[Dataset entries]
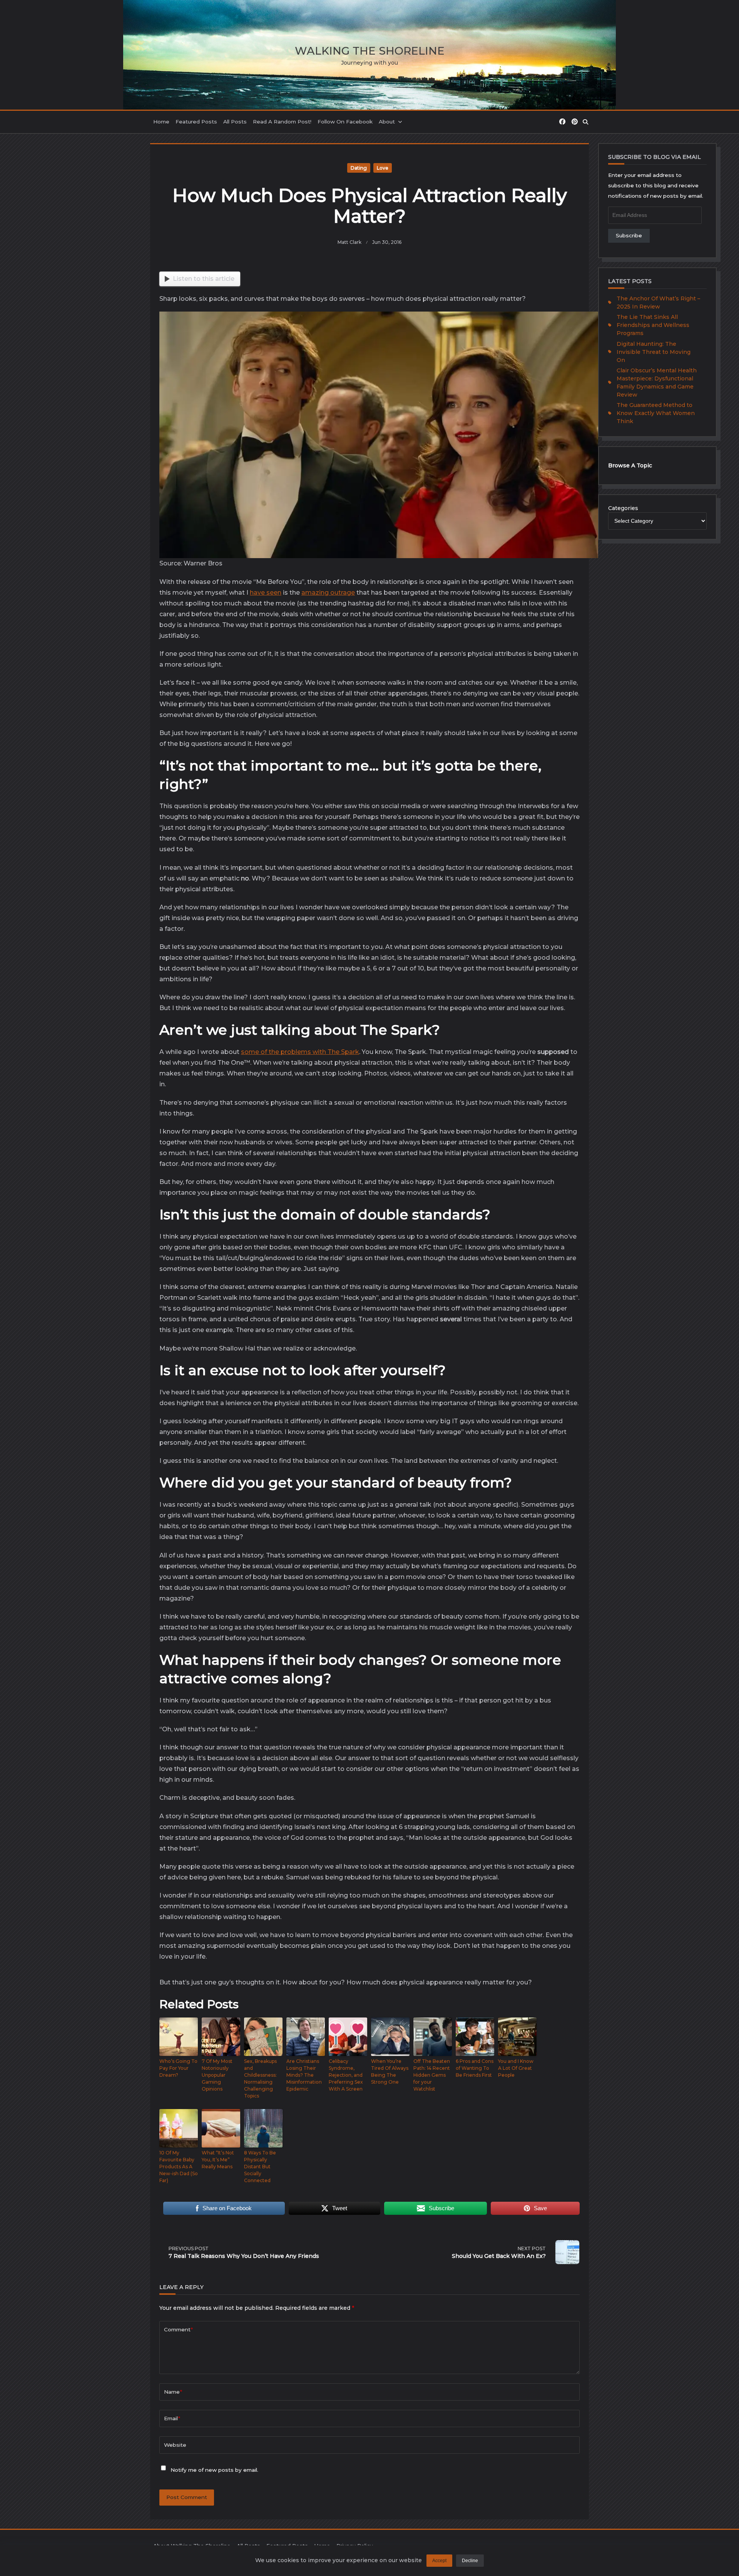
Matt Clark (349, 242)
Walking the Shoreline (370, 50)
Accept (439, 2560)
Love (382, 168)
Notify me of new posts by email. (214, 2470)
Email (172, 2418)
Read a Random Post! (282, 121)
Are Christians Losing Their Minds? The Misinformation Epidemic (304, 2075)
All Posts (235, 121)
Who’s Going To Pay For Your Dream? (178, 2068)
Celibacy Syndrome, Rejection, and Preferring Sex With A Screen (346, 2075)
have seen (265, 592)
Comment (178, 2329)
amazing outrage (328, 592)
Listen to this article (203, 278)
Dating (359, 168)
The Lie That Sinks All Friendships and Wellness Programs (653, 325)
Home (161, 121)
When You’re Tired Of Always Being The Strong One (389, 2071)
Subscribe (629, 235)
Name (173, 2392)
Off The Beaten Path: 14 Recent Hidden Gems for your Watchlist (431, 2075)
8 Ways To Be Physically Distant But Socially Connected (260, 2166)
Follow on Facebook (345, 121)
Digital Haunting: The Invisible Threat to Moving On (654, 351)
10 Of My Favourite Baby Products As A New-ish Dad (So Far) (178, 2166)
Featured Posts (196, 121)
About (387, 121)
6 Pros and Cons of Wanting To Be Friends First (474, 2068)
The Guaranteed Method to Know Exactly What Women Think (656, 413)
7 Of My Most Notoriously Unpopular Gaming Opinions (217, 2075)
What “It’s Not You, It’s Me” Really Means (218, 2159)
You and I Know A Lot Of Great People (515, 2068)
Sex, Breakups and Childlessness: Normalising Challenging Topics (260, 2078)
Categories (623, 508)
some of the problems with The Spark (300, 1051)
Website (175, 2445)
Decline (470, 2560)
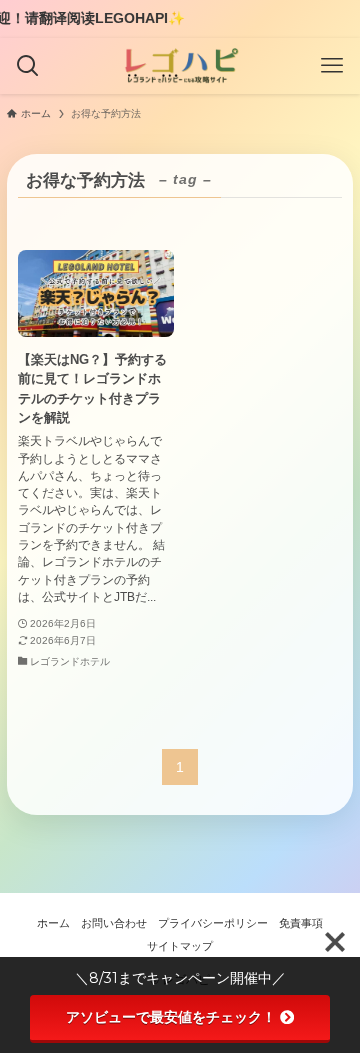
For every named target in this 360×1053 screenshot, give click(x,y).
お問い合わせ (114, 923)
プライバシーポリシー (213, 923)
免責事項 (301, 923)
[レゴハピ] (180, 66)
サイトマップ (180, 946)
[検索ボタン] (28, 66)
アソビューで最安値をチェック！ (171, 1017)
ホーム (53, 923)
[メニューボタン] (332, 66)
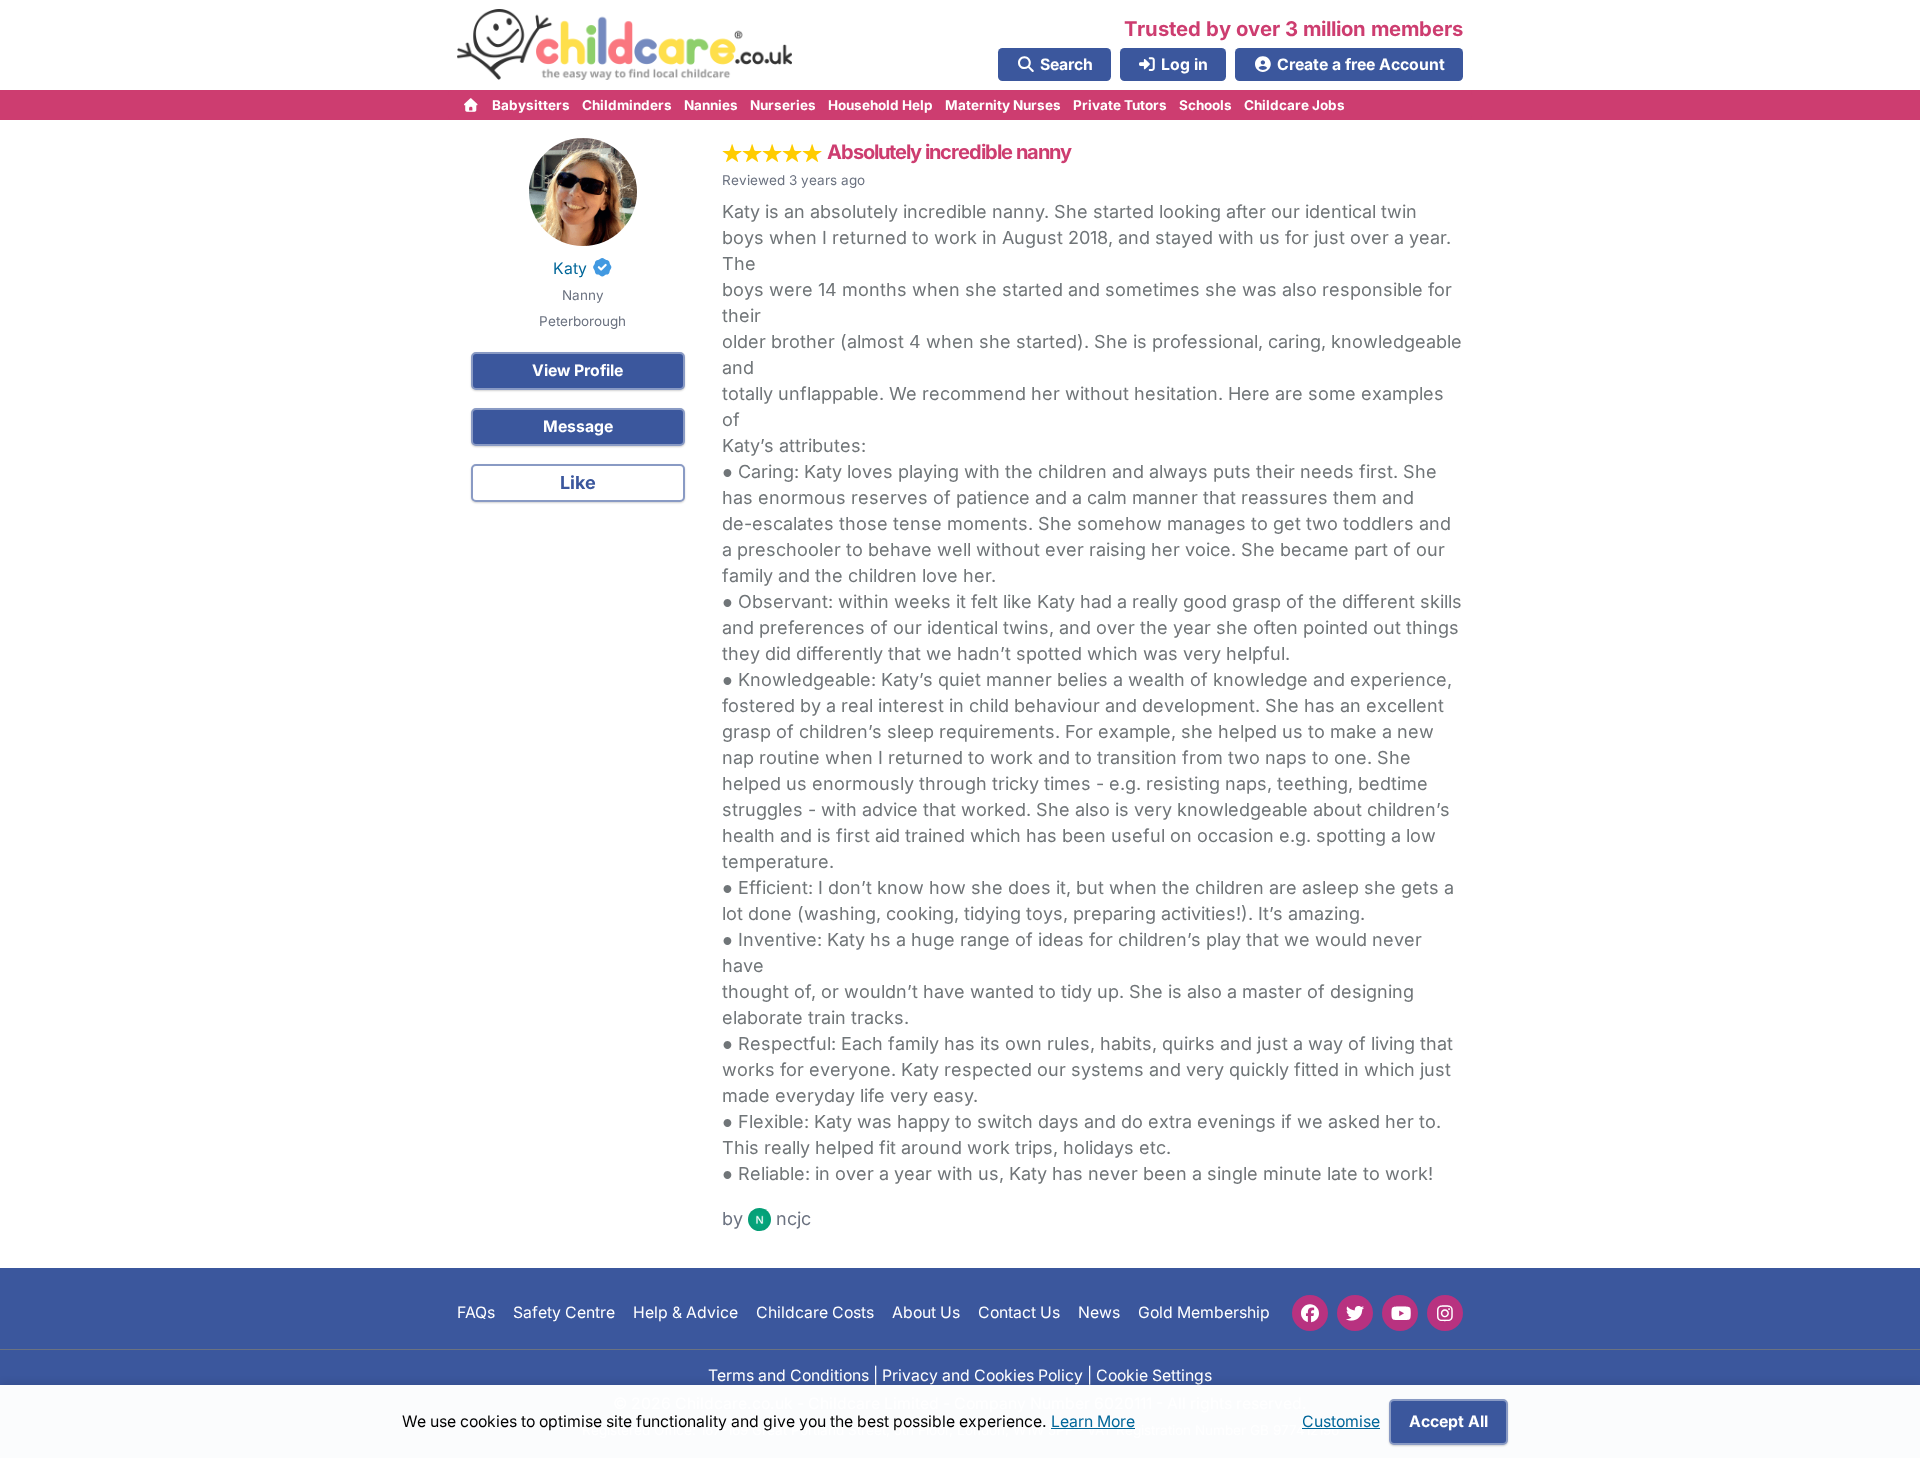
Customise (1341, 1421)
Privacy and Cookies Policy (982, 1374)
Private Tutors (1120, 105)
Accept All (1448, 1421)
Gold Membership (1204, 1312)
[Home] (471, 105)
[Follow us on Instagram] (1445, 1313)
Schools (1205, 105)
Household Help (880, 105)
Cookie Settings (1154, 1374)
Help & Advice (685, 1312)
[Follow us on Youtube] (1400, 1313)
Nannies (711, 105)
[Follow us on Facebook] (1310, 1313)
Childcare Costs (815, 1312)
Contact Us (1019, 1312)
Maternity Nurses (1003, 105)
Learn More (1093, 1421)
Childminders (627, 105)
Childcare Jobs (1294, 105)
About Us (926, 1312)
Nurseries (783, 105)
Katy (570, 268)
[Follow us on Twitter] (1355, 1313)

▶ TASK TO COMPLETE:
This exercise requires the lines of the entries containing the string "What".

▶ EXERCISE SOLUTION:
The Guaranteed Method to Know Exactly What Women Think (656, 413)
What “It’s Not You, It’s Me” Really Means (218, 2159)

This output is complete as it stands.